Search code examples
javaparsingpdftesseract

Make Tess4J get image from PDF file


How to make Tess4J get image from PDF file?

I'm sarted on the transformation image file to text using OCR (Tess4J). It works fine, I have tested on image and it is great.

File imageFile = new File("D:\\HEAD2.png");
Tesseract instance = Tesseract.getInstance();  // JNA Interface Mapping
// Tesseract1 instance = new Tesseract1(); // JNA Direct Mapping

try {
    String result = instance.doOCR(imageFile);
    System.out.println(result);
} catch (TesseractException e) {
    System.err.println(e.getMessage());
}

But I'm facing this problem. I would parse a pdf file that contains image so.

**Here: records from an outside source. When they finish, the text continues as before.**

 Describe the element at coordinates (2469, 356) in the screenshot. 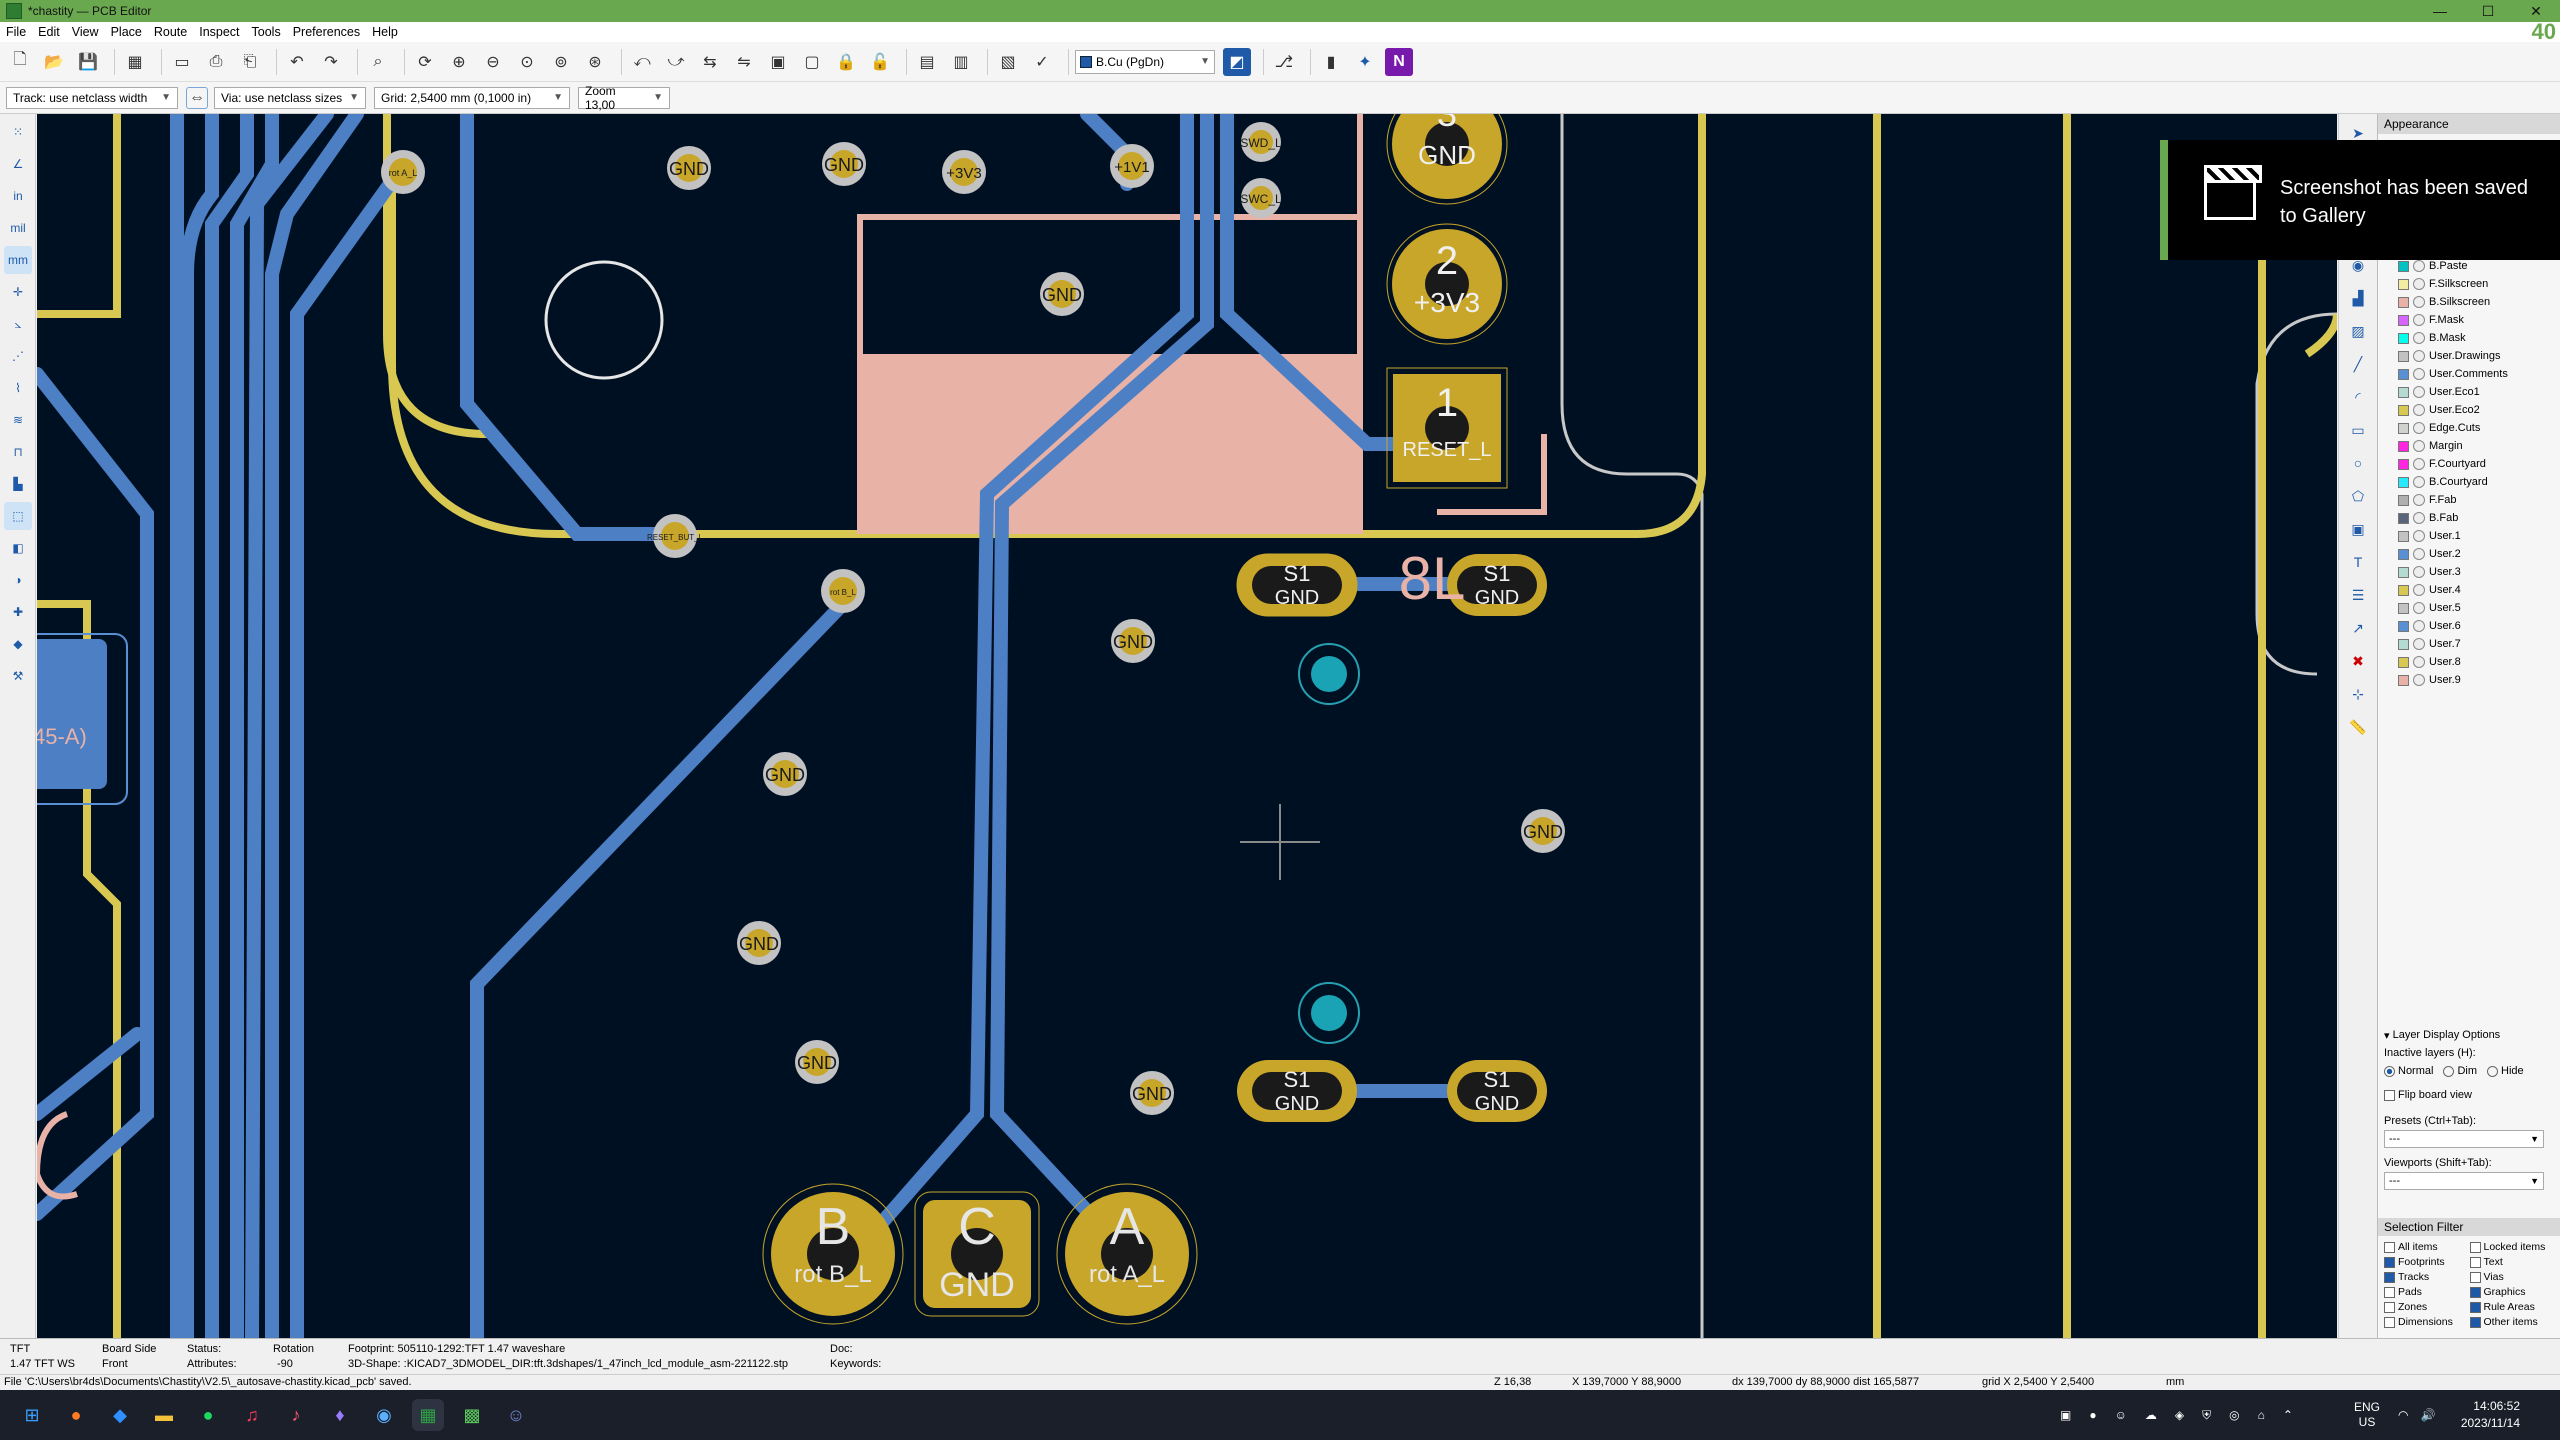

I see `layer-row: User.Drawings` at that location.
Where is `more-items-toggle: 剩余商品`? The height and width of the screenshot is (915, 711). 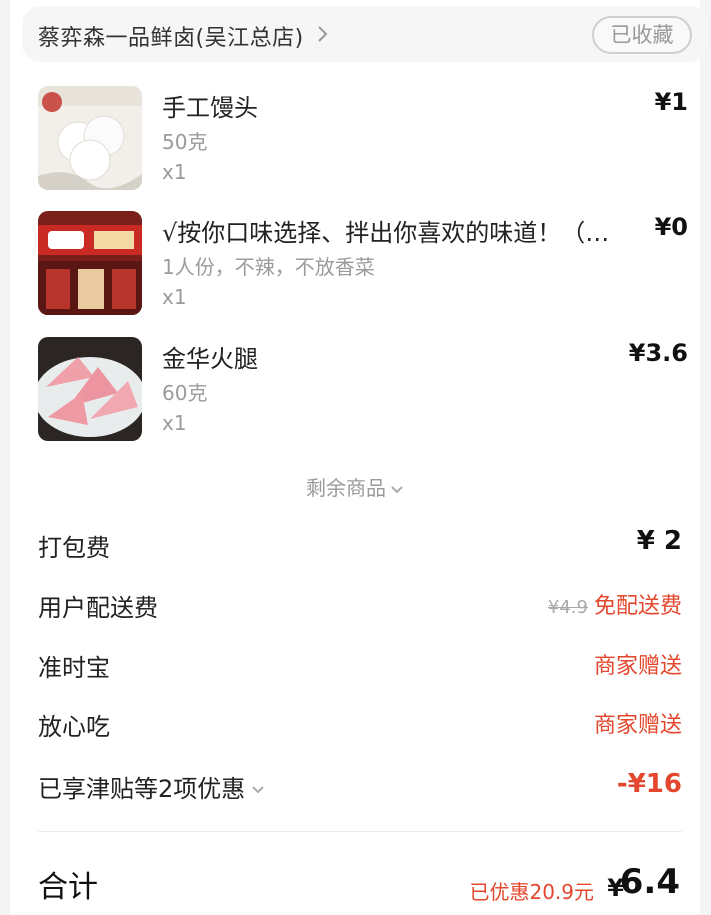 more-items-toggle: 剩余商品 is located at coordinates (355, 486).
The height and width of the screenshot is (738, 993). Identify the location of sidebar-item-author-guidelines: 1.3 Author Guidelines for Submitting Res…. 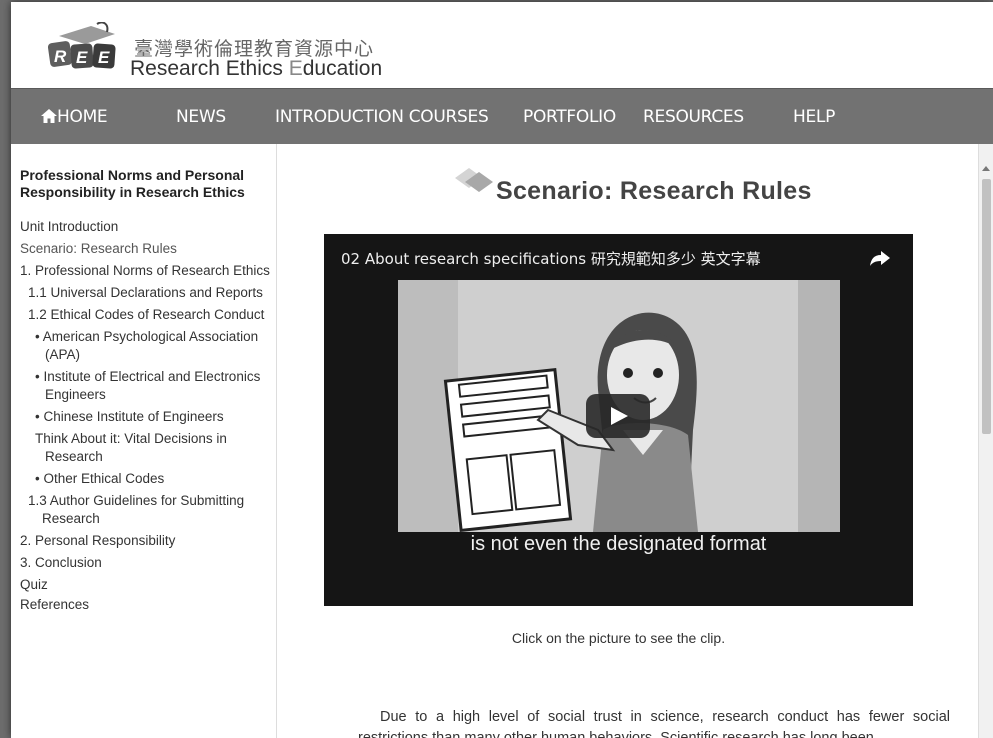
(148, 510).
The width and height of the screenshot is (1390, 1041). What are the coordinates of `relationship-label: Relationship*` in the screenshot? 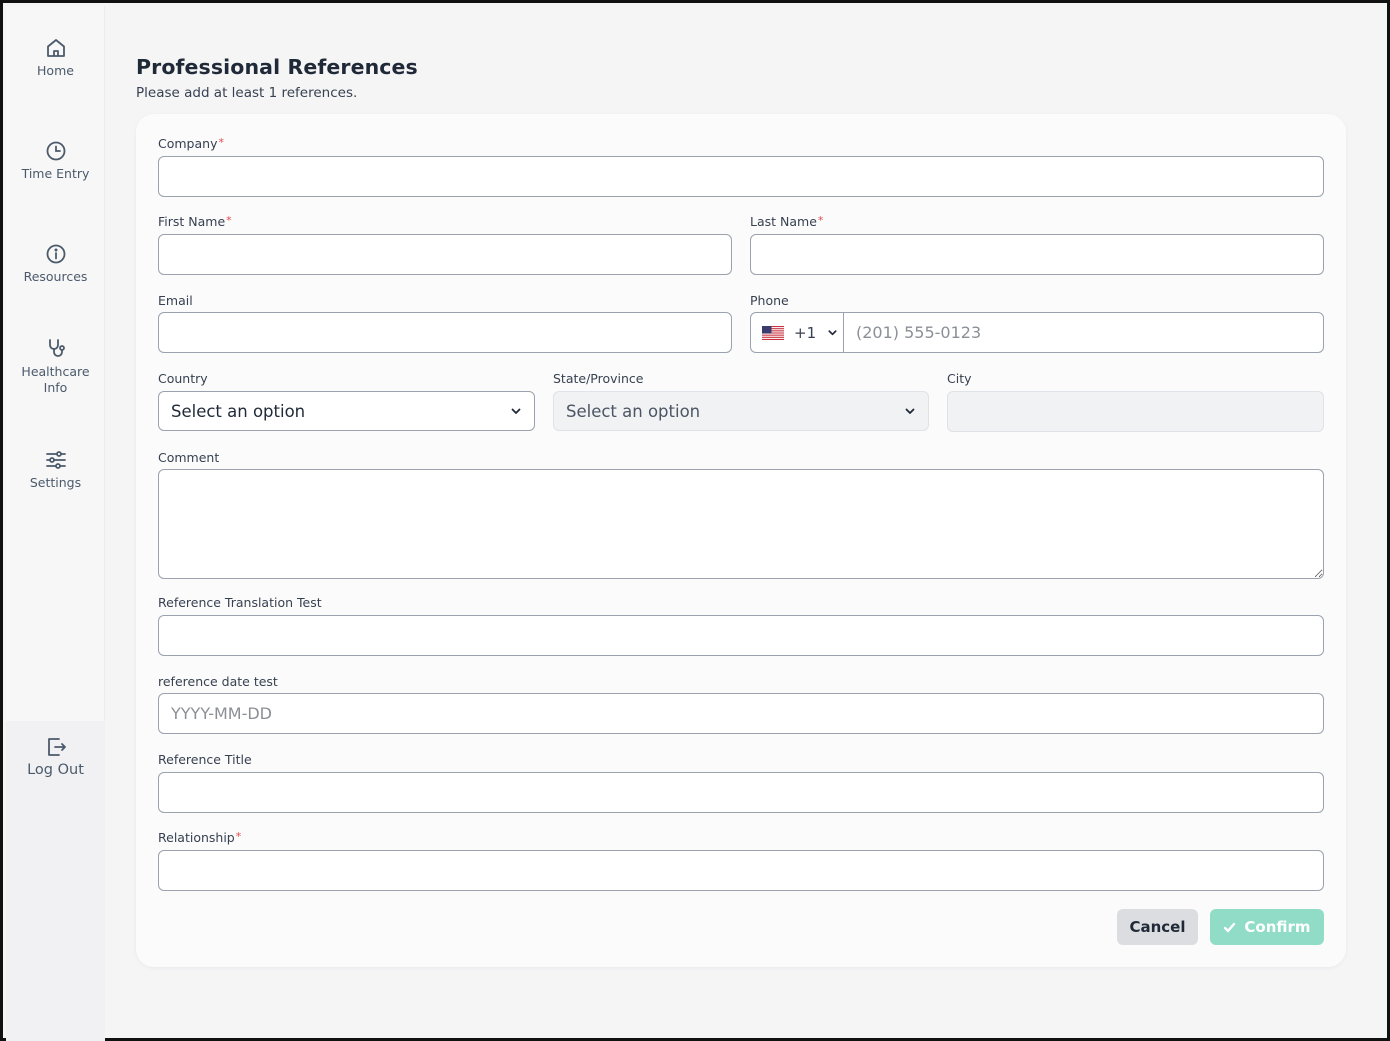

I don't kow how to do And I have not found any exemple Tess4J with pdf

I tested this example with Asprise, but I don't find any example like this on Tess4J

import com.asprise.util.pdf.PDFReader;
import com.asprise.util.ocr.OCR;

PDFReader reader = new PDFReader(new File("my.pdf"));
reader.open(); // open the file. 
int pages = reader.getNumberOfPages();

for(int i=0; i < pages; i++) {
   BufferedImage img = reader.getPageAsImage(i);

   // recognizes both characters and barcodes
   String text = new OCR().recognizeAll(image);
   System.out.println("Page " + i + ": " + text); 
}

reader.close(); // finally, close the file.

Solution

  • make use of pdfutilities.convertpdf2png and use it like you did before with images.